Written task
In the material below, change "screenshot" to "screen image" in the stretch from the line containing "You are a GUI" through the line containing "click(x=96, y=128)", and return only those lines with nothing else altered. Omit the pictures from your answer.

☆ ☆ ☆ ☆ ☆

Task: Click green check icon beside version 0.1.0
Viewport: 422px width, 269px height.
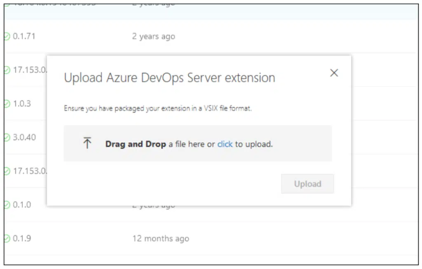Action: 7,205
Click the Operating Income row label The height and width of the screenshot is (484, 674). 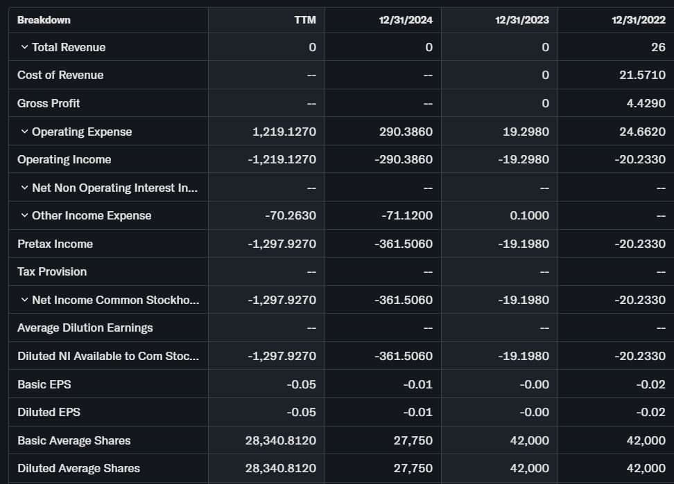64,159
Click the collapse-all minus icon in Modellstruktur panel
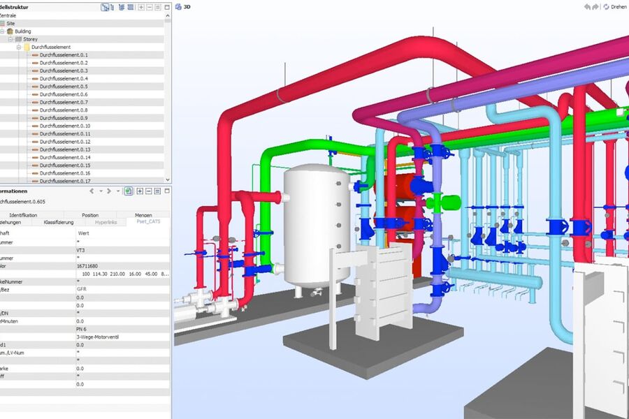 [x=150, y=7]
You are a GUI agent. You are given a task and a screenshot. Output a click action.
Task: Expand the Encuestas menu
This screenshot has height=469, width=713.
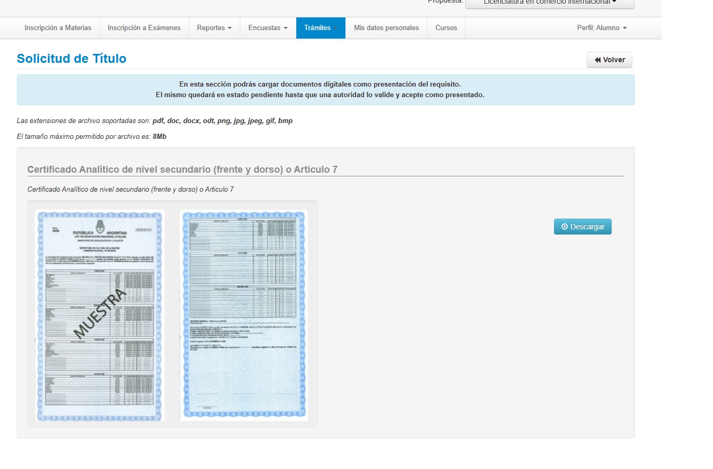tap(268, 28)
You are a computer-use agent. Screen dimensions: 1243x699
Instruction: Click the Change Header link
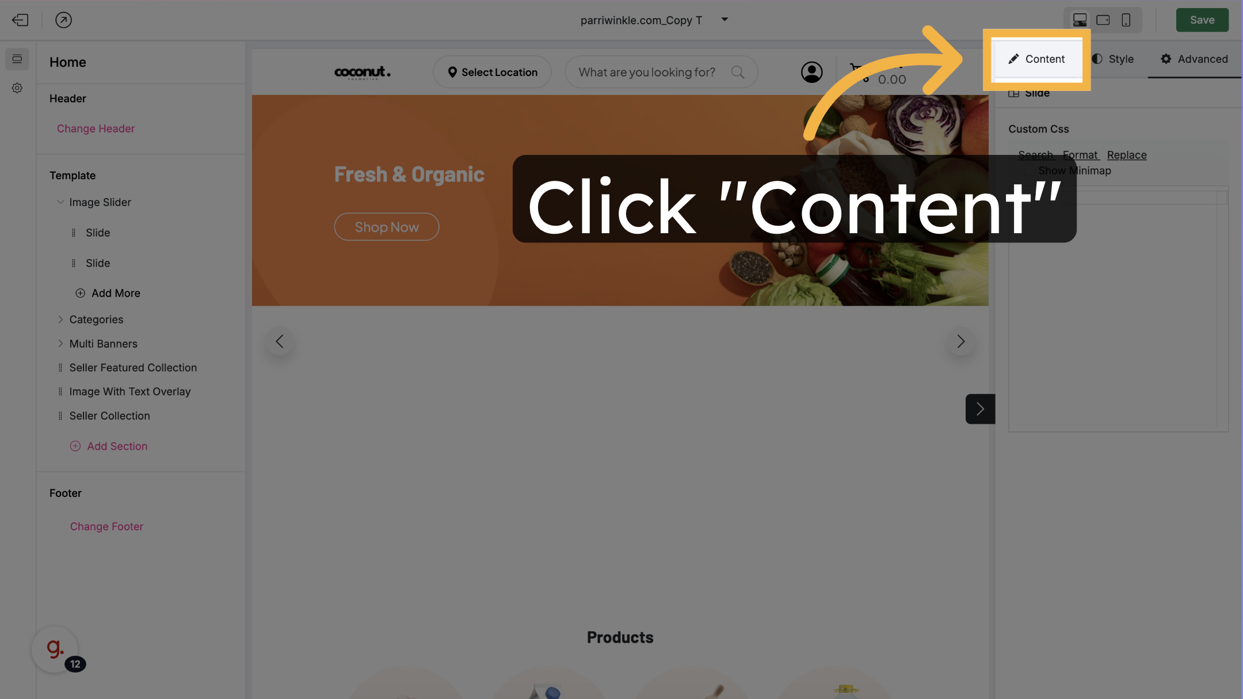click(x=96, y=128)
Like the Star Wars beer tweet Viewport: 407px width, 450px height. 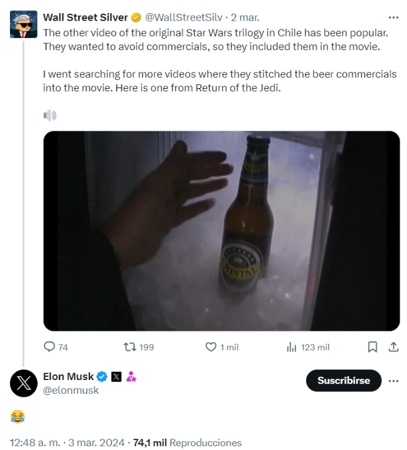tap(212, 347)
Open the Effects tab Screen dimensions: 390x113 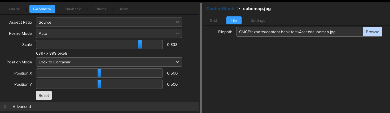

☆ ☆ ☆ ☆ ☆

Reply
You are a GUI agent. You are given a task and a screen image. Output a click action.
Task: Expand the Encuestas menu
This screen image has height=469, width=713.
tap(268, 28)
You are a computer-use agent. Screen dimensions: 1243x699
Instruction: Click the Change Header link
click(x=96, y=128)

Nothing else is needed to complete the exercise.